**Article**.

Bad points about doing a marathon are:

  • Having entered a marathon then you read the course - “slightly undulating (I thought, I can handle that) Climbing gently for 38kms (WHAT, I didn’t know Mike Sheely had a twin in Upper Hutt) Downhill for 2kms, flat 2kms to finish.”;
  • CAMERAS;
  • Health - getting a cold;
  • Weather forecast - not sounding ideal, (but hey, it wasn’t Tamati giving the Chill factor, so what do they know?);
  • Waking up to torrential rain;
  • Getting lost within the first 3kms and having the person you are walking with say that it would cost you 10mins - 10mins that you hadn’t allowed for in the splits written on your arm;
  • Finding out the bad weather forecast was RIGHT!
  • Standing at the start line.

The night before I went to bed on Lemsip and sucking a Strepsil with the Kiwi attitude of “She’ll be right”.  Had a night of horrific dreams – in one I was 3/4hour late which is just not like me! Yeah Right. The alarm was set for 5am which gave us plenty of time to get ready, drive to the Hutt and arrive in time for the 7.45am start time I had been allocated.

Alarm goes off, Christine my sister and chief supporter and I are up, getting ready while listening to the rain persisting down outside and the one time I put my head out, the wind nearly blew it off.  We sat there hoping that someone would call to cancel, but …No one did.

We found the Silverstream School without any trouble, it had a high of 0.05C that day. For me now came the scary part. By the general conversation other people were on the 87-100th Marathon, I later found out that they have a club for those who do their 100th marathon at Aurora. People asked me how many marathons I had done and just stared when I said it was my first. We were warned that Snow was down to 200m, we were climbing to 250m and that if you weren’t an experienced downhill walker to take it easy on the 2kms decline. (Thank you Richard and Mike for all those times down Chaucer Road and the like.) We were told that the kilometre readings on the road were out by 2 kms – that was really good to know. The way I was feeling thank goodness there were no queues for the toilet.

 My name is called out and I was told I had 5 minutes to go. Next I’m standing on the start line thinking in the semi darkness “What the hell am I doing here?” while a stranger is counting “5-4-3-2-1- GO!” Right I’m away, I’m Lost, I’m back on the right road again. Supporter lets me know at 5-10-20kms how I’m going and tells me my time, (I had forgotten to put my stop-watch on!) Thank goodness for I-pod’s. Songs like “I don’t want to do this anymore,” “Move your body,” “Keep Walking” all came on at appropriate times. Just keep those arms moving.

**Provided records**.
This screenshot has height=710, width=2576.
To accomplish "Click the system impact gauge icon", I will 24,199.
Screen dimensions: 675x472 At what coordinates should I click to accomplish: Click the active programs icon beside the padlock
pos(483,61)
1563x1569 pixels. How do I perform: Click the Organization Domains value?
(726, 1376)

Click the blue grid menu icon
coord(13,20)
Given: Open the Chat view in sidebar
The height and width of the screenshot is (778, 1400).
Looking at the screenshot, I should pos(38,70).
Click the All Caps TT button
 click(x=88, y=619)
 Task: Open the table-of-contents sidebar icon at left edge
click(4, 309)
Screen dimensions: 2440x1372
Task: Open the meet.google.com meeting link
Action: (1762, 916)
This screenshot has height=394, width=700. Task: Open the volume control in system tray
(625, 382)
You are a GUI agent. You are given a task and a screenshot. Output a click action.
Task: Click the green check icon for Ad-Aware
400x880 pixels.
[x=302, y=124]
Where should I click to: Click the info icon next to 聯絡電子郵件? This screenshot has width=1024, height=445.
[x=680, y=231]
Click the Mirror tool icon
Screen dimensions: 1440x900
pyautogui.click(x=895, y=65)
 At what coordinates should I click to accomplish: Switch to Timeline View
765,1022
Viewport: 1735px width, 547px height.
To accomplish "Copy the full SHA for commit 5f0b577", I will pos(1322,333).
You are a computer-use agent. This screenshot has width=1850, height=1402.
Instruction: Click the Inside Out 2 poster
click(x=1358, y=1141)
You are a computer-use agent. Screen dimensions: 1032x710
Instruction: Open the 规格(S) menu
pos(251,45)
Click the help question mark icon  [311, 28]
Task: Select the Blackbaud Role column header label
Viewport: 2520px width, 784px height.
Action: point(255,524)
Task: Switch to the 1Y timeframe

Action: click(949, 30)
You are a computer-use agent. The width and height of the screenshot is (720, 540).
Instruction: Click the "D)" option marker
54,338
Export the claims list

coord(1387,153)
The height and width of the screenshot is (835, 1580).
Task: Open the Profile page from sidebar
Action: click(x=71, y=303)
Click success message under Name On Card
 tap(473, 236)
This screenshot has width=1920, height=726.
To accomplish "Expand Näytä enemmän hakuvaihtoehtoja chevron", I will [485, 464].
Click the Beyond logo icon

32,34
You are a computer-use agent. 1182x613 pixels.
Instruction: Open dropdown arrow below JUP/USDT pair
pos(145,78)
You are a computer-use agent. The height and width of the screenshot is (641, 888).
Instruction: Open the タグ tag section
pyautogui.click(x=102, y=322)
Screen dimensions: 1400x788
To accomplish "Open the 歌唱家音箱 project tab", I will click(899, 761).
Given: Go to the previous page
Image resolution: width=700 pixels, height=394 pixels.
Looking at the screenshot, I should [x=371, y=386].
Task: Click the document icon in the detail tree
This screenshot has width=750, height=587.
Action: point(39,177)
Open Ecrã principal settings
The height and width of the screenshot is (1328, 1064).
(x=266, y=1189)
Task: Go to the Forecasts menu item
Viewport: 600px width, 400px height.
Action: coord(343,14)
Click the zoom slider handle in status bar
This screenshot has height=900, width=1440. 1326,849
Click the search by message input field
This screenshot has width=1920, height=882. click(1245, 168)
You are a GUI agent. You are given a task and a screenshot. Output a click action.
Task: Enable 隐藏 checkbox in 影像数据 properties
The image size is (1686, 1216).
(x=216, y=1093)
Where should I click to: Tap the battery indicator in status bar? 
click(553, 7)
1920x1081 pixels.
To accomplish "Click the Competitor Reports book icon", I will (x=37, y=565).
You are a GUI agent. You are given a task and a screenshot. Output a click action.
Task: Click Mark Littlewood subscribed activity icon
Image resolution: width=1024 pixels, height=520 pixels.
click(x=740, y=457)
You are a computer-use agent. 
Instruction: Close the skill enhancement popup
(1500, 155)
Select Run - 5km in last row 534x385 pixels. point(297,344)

**Exercise task**.
Answer these questions from the marathon account above:
1. What time was the alarm set for?
2. Who was Christine?
3. By how much were the kilometre readings on the road said to be out?

**Output of the exercise**.
1. 5am
2. The writer's sister and chief supporter
3. By 2 kms